Liquid asphalt binder might be thought of as the sludge left over from petroleum after higher-revenue products such as gasoline, plastic feed stocks, kerosene and petroleum distillates have been removed. About 3 percent of a barrel of petroleum (42 gallons) winds up as liquid asphalt.
“Asphalt literally is the bottom of the barrel,” says Codrin Daranga, Ph.D., technical manager, Blacklidge Emulsions. “It is the waste left over at the bottom of the distillery after more valuable hydrocarbons have been extracted. At one time refineries would give away the liquid asphalt for the price of transportation, just so they would not have to deal with it. Now there is such a need – with so little liquid asphalt available – that we pay top dollar for it.”
As the demand for gasoline and plastics have increased, refineries have gotten better at removing those “light” products from the source crude. As those value-added products are removed, the “richness” of what’s left over as liquid asphalt is diminished.
“The industry has gotten better at refining petroleum,” Daranga says. “It stands to reason that more valuable product has been extracted than ever before, and there is less in the remaining liquid asphalt. But it depends on the refinery. Some refineries are geared almost entirely to making gasoline; that’s what they’re designed to do. There will be very little asphalt from those plants, and it won’t be very good. For them asphalt is a waste and they will do everything they can to minimize that waste.
“But there is another kind of refinery that is geared only toward making asphalt,” Daranga says. “Its business model is to make asphalt, so that end product will be quite good.” Such a dedicated refinery in Louisiana is scheduled to come online this year.

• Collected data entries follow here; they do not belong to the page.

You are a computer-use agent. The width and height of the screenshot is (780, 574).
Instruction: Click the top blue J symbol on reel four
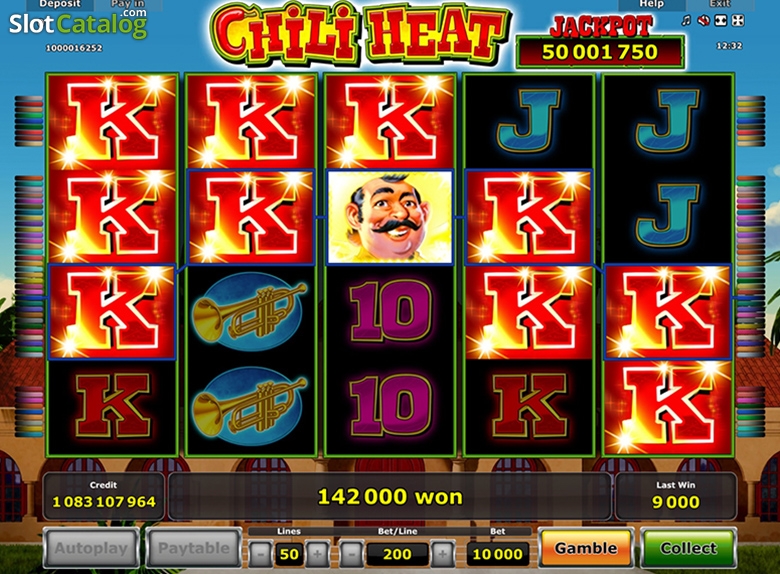tap(529, 121)

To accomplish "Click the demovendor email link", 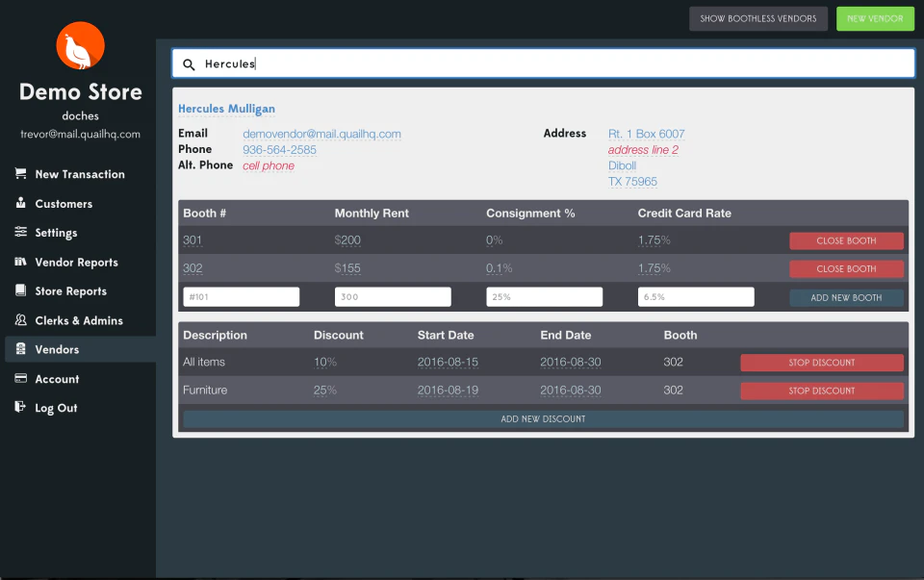I will (322, 134).
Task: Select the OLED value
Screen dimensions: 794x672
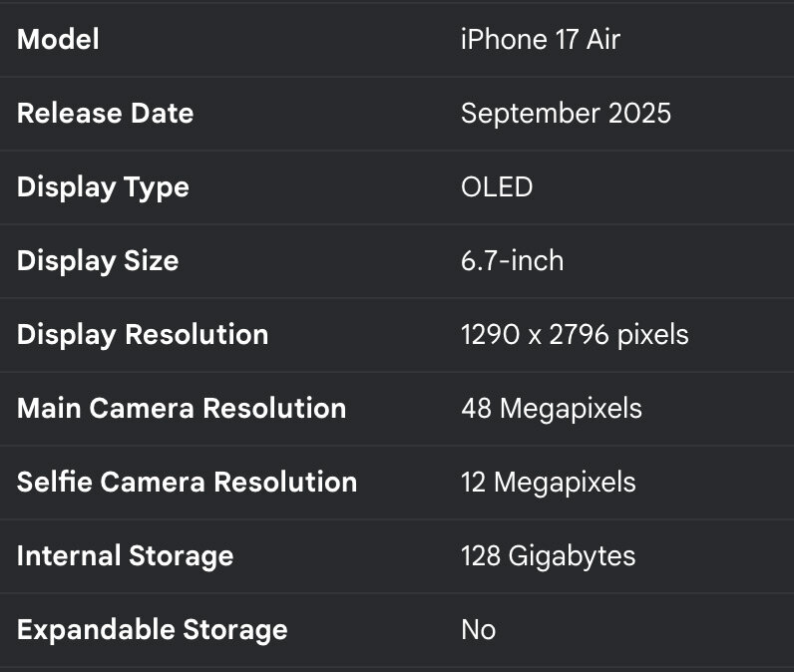Action: [x=497, y=187]
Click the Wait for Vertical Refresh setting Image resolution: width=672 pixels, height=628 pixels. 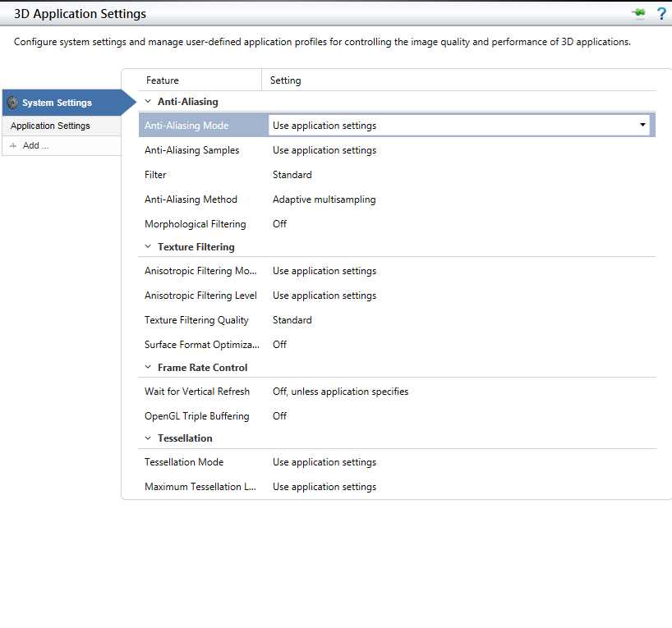click(x=340, y=392)
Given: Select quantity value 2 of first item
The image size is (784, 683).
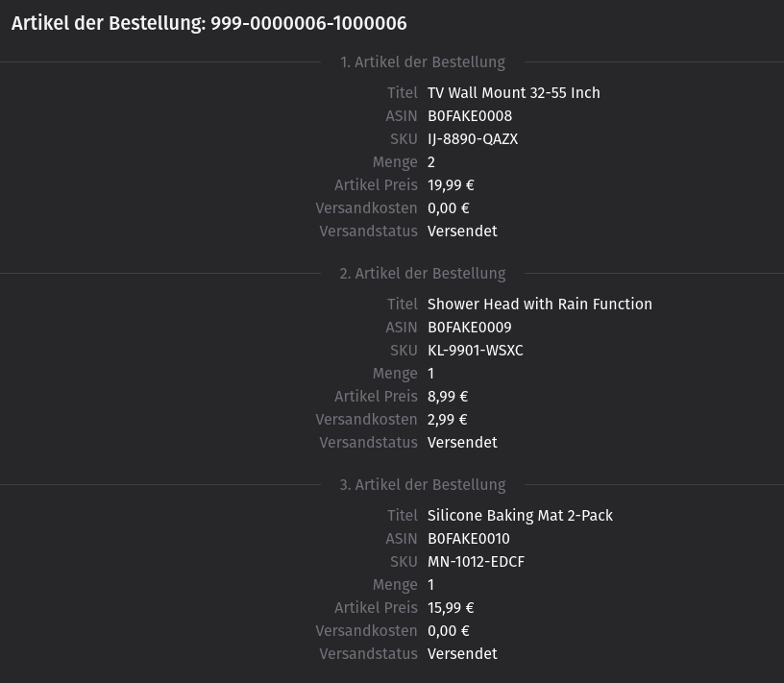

“Without a doubt, over the last 20 to 30 years, refiners have gotten better at extracting all the high-value materials they can out of the source crude,” says Bob Kluttz, senior scientist, research and development, Kraton Polymers. “This includes a variety of technologies, different distillation and extraction techniques as well as coking. You can take asphalt that once was $100 to $200 a ton, and turn it into light ends and gasoline which sell for much more.”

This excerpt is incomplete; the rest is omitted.